Tag Archives: Asian eye surgery

Do These Eyes Make Me Look Too Asian?

Laurie and Debbie say:

History repeats itself, and racist body-shaming history is no exception. Whether it was Jewish teenagers getting nose jobs as high-school graduation presents (which both of us remember) or African-American teenagers straightening their hair to look more “presentable,” the push to get young women to change their bodies to look “more normal” or “more like ‘everyone else'” is tireless. (Who is “everyone else?” The dominant version of pretty or beautiful at the time, which is always white, and otherwise varies by size and shape.)

Writing at ThinkProgress, Jessica Lewis interviews Jade Justad, who is raising money for Creased, a short film on Asian eye surgery.

When Jade Justad was 13 years old, she went to a makeup counter at the mall with her girlfriends. Everyone else was white; Justad has a white father and a Korean mother. The crease in her eyelid, more pronounced now that she’s 30, was less defined at the time. The woman at the counter did up all her friends first. Then she approached Justad, an apprehensive expression on her face.
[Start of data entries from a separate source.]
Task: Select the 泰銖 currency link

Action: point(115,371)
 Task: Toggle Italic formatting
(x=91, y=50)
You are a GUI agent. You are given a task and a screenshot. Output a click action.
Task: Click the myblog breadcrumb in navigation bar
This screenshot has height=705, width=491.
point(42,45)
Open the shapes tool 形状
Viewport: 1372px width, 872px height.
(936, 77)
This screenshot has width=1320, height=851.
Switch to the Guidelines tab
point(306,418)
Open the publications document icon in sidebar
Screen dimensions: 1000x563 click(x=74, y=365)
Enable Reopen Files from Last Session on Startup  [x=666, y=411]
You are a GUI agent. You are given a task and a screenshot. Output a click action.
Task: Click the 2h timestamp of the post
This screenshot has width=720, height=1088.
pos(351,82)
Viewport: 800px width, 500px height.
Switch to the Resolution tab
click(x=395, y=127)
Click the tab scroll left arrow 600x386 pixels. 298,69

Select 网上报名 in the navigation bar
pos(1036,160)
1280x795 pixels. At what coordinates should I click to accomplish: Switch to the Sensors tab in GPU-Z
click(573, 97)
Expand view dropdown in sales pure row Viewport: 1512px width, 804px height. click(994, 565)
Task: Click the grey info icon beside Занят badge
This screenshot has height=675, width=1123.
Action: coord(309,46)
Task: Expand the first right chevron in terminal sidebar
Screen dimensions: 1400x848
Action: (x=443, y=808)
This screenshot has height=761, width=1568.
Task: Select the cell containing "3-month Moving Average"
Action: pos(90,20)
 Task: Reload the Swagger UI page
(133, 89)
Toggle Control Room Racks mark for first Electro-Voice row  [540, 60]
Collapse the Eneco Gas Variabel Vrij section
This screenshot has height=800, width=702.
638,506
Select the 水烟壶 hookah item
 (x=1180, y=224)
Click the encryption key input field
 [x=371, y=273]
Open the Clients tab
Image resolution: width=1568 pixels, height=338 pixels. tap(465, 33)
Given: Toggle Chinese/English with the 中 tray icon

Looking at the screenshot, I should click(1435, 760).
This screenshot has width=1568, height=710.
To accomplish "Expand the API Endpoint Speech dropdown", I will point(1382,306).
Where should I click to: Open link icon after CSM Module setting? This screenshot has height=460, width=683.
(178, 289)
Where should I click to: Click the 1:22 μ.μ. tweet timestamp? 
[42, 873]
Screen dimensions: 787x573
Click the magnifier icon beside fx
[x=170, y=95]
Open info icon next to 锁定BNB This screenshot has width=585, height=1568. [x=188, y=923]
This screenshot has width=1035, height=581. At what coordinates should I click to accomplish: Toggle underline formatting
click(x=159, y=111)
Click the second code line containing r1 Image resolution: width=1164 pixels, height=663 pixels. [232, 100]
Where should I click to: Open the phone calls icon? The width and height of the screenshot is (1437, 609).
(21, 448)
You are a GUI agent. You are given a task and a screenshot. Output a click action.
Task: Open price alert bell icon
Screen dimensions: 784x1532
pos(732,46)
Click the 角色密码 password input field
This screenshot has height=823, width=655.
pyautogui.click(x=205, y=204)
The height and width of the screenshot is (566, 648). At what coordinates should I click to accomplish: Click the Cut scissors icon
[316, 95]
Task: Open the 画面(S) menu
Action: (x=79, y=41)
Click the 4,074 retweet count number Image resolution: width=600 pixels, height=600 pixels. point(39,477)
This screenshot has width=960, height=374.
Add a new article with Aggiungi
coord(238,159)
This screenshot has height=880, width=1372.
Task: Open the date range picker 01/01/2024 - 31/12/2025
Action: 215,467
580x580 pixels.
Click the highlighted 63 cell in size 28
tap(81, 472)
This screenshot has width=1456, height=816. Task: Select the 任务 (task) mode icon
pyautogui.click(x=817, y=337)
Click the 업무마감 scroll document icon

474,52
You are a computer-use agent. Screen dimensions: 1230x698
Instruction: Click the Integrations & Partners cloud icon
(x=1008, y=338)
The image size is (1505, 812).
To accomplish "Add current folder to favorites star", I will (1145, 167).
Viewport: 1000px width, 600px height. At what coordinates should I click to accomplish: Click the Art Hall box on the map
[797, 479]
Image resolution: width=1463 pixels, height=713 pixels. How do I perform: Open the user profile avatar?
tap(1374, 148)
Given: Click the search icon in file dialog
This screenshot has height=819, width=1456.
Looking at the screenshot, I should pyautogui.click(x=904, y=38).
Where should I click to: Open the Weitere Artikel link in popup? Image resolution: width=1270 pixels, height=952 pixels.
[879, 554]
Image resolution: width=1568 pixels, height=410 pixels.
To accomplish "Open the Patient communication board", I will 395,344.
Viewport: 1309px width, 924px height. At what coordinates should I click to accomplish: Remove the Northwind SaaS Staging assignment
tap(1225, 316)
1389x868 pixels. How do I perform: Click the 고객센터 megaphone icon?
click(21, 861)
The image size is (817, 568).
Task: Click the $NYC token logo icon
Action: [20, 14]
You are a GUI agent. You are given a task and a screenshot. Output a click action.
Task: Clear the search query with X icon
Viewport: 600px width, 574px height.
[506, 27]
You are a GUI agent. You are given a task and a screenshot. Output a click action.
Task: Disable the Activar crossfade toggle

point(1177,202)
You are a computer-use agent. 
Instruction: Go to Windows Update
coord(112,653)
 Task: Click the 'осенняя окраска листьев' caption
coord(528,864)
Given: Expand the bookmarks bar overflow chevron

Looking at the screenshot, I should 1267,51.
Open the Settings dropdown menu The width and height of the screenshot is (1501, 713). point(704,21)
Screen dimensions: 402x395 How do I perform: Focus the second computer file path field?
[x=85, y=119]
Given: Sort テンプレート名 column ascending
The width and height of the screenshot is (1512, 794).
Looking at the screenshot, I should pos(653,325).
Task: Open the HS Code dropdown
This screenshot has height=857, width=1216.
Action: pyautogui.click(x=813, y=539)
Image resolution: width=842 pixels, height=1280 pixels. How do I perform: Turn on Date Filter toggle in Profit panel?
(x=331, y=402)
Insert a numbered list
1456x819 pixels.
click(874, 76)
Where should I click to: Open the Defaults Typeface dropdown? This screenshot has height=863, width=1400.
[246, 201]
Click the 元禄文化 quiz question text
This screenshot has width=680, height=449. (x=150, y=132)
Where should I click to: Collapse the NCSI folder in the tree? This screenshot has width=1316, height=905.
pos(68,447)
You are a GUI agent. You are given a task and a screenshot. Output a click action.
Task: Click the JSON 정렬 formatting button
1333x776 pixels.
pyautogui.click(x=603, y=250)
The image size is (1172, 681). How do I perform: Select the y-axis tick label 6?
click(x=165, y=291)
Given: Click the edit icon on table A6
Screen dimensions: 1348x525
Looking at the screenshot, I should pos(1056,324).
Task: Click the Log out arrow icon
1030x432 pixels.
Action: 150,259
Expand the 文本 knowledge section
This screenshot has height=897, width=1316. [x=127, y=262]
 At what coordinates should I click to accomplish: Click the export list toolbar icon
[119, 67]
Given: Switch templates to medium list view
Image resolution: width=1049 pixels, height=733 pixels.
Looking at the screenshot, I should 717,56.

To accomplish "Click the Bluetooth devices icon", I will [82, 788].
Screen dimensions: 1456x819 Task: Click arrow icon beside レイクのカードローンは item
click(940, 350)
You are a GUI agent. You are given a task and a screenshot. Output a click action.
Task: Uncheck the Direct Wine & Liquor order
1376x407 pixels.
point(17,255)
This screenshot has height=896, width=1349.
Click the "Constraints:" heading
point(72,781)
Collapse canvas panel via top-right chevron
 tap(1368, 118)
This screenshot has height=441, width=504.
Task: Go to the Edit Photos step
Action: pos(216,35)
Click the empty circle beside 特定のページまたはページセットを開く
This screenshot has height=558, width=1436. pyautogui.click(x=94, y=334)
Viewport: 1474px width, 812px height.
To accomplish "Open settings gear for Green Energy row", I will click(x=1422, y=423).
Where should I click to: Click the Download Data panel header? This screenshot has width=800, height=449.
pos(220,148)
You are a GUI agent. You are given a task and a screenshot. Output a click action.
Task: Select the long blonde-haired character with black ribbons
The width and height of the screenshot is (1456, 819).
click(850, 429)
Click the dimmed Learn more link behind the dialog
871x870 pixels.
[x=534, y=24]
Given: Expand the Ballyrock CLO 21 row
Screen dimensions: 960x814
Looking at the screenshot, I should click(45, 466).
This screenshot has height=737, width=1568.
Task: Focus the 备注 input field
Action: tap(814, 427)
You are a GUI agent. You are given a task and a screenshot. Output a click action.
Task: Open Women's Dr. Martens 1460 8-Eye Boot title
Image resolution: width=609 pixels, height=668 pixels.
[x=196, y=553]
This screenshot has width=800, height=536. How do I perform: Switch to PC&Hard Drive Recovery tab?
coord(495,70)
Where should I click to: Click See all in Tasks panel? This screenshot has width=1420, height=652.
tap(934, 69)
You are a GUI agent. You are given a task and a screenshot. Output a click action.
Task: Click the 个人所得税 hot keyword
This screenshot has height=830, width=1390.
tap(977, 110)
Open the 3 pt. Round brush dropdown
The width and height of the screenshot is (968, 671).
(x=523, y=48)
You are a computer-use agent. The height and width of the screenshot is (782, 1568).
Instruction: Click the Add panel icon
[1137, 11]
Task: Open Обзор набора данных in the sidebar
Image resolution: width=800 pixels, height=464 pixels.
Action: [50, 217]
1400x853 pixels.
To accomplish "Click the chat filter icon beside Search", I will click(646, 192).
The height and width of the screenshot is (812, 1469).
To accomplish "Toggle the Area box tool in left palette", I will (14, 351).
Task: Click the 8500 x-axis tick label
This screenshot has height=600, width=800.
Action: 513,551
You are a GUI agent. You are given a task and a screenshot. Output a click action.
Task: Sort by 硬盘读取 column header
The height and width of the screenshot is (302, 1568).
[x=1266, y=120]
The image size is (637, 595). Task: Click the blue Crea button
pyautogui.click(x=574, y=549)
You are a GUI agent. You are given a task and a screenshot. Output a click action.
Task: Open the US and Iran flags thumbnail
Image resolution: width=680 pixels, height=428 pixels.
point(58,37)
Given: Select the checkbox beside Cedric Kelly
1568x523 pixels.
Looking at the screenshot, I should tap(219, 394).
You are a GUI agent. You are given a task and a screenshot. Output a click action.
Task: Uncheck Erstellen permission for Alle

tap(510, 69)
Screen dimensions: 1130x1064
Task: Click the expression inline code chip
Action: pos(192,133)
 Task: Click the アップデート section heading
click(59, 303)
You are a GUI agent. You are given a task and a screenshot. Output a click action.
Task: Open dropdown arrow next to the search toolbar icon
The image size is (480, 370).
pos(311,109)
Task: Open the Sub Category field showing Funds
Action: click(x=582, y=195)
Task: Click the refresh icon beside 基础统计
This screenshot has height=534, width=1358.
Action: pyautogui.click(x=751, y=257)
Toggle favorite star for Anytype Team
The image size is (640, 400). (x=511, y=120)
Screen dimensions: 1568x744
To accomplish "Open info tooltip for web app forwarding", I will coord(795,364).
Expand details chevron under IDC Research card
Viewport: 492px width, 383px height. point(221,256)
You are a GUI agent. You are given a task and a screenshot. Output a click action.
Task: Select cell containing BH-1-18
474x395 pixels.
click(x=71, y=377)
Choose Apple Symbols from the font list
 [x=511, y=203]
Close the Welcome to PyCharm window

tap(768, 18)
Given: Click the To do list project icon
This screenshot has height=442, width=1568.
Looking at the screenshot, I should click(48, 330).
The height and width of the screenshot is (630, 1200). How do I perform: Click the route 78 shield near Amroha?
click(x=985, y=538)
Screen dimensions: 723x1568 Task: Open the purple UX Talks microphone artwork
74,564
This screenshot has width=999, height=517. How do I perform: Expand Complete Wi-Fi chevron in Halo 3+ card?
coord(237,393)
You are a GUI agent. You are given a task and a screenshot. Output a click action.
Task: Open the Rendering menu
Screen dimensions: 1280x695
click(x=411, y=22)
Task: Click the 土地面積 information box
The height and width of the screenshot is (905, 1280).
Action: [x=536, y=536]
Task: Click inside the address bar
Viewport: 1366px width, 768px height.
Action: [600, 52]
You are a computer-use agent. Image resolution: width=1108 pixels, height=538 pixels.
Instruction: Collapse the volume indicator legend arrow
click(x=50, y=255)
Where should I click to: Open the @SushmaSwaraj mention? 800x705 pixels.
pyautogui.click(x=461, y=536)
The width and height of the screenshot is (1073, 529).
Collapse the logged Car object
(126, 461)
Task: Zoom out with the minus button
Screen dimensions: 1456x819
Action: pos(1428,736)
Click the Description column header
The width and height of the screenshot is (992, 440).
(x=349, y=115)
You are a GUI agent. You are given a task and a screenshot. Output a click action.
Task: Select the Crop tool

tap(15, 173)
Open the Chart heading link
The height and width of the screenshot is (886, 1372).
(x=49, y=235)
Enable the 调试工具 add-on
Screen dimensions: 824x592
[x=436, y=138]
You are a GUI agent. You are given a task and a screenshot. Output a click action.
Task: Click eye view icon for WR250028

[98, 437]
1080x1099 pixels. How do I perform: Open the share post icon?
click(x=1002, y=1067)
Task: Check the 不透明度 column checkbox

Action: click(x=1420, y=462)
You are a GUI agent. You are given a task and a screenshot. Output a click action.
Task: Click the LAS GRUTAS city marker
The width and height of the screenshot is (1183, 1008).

“I can do this to open up your eyes,” she said finally. “And westernize them.”

“I’d never thought before that there was something wrong with my eyes,” Justad said by phone. “When I share that with other Asian women, they say: yup, that happened to me.”

As Lewis explores in the interview, and as detailed far more in Patricia Marx’s New Yorker article, “About Face,” Asian eye surgery (also called “double-eyelid surgery”) is not as simple as a racist urge to “Westernize” Asian eyes. However, if you’re a 13-year-old girl in the United States who is being told that your eyes are somehow wrong, it is that simple.

eye

Lewis’s post and Justad’s proposal are about America. They talk about Julie Chen,

… arguably the most famous woman to undergo and openly discuss double-eyelid surgery. … in 1995, when Chen was a reporter at WDTN-TV in Daytona — told her … “You will never be on this anchor desk, because you’re Chinese… Because of your Asian eyes, [when] you’re interviewing someone, you look disinterested and bored because your eyes are so heavy, they are so small.’”

Later on, a “big-time agent” told her, point-blank: “I cannot represent you unless you get plastic surgery to make your eyes look bigger.”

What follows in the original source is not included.